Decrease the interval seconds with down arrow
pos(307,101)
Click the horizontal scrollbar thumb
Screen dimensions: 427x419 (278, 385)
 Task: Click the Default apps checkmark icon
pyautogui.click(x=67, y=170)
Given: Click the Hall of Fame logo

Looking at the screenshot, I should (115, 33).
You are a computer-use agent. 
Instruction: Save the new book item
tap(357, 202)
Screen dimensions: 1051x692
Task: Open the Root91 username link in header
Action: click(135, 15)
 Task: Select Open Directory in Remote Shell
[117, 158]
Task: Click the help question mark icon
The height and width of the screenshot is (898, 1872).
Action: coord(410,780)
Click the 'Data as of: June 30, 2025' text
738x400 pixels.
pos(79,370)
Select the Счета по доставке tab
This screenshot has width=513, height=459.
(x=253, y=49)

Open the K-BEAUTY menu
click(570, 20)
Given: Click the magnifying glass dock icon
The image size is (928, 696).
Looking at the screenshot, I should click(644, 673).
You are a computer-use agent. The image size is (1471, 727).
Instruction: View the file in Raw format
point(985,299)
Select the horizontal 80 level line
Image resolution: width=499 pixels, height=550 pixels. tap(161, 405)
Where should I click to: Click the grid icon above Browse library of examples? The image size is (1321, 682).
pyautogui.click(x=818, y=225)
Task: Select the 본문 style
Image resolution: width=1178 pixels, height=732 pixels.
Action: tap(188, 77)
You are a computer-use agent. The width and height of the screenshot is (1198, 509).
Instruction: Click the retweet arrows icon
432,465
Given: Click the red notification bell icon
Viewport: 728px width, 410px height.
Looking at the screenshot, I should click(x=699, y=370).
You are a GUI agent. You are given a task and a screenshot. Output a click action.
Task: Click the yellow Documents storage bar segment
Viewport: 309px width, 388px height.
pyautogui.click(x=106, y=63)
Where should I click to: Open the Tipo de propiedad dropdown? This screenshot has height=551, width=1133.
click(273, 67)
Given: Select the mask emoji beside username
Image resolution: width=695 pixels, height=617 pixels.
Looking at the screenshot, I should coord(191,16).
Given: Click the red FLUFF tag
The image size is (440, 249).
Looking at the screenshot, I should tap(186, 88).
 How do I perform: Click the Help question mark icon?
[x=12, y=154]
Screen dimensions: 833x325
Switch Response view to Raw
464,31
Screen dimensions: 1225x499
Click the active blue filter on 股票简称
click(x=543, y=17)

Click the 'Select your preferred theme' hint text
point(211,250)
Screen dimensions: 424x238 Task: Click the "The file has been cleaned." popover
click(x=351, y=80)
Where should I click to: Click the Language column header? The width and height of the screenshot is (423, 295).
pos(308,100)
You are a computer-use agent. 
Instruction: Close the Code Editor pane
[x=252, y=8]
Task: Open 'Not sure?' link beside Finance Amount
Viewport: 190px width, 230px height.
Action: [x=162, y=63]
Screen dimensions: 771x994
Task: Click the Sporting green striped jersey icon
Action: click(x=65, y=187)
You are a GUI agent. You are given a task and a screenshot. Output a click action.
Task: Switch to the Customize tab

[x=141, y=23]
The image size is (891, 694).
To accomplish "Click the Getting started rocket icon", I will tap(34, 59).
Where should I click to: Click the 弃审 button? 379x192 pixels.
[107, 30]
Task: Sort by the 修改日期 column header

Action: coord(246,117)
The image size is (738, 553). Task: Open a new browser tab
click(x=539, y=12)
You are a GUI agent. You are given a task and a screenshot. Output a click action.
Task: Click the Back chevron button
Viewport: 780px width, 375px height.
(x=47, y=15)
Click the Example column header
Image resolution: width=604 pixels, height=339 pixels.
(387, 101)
┄┄┄┄┄┄┄┄┄┄
Number of lines above that include "computer": state it and nothing else.

The completed task
4